Preliminary Comparison of Fatty Acid Composition(s) of Selected Commercial Rice Brands Commonly Consumed in North America
Journal: Austin Journal of Nutrition and Food sciences (Vol.4, No. 1)Publication Date: 2016-01-11
Authors : Gines BR Gray J; Abugri DA;
Page : 1-5
Keywords : Rice; Nutrition; Health; Lipids; Fatty acids; North america;
Abstract
There is growing interest in whole cereals consumption and research in recent years partly due to their rich sources of bioactive and nutritious compounds for human health. Many different brands of rice are widely cultivated and consumed in North America and Asia. Here, we investigated the fatty acid profile(s) of five selected rice brands commonly consumed in North America via gas chromatography analysis.

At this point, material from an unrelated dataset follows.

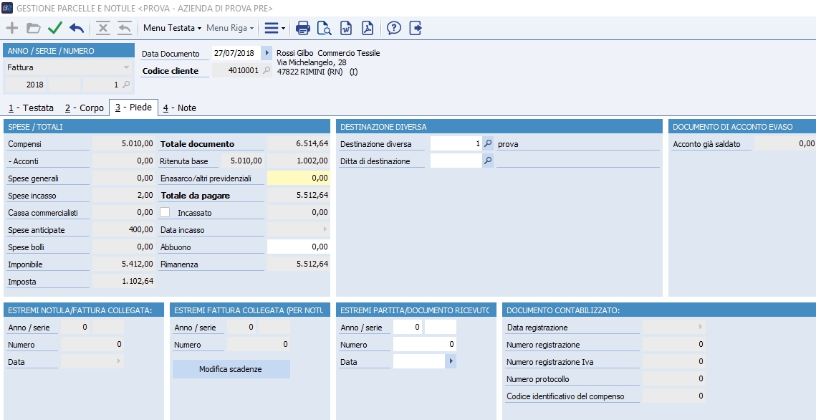Viewport: 816px width, 420px height.
Task: Click the green checkmark confirm icon
Action: point(55,28)
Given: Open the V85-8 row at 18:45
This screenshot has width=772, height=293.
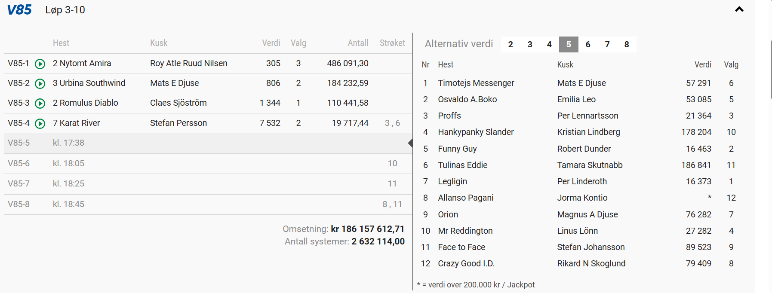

All rice brands showed desirable quantities of nutritional fatty acids, with the essential fatty acid linoleic acid as a major fatty acid component. Linoleic (C18:2n6 cis) acid followed by linolenic (C18:3n3) acid were the predominant polyunsaturated fatty acids found in all of the rice brands. Linoleic acid was found to represent 34.8-38.1% of the identified fatty acids while linolenic represents 1.13-1.58%. Overall, the brown rice brands showed relatively higher amounts of unsaturated fatty acids than the white rice brands. The data presented in this article adds to the nutritional and potential health value of these rice cultivars.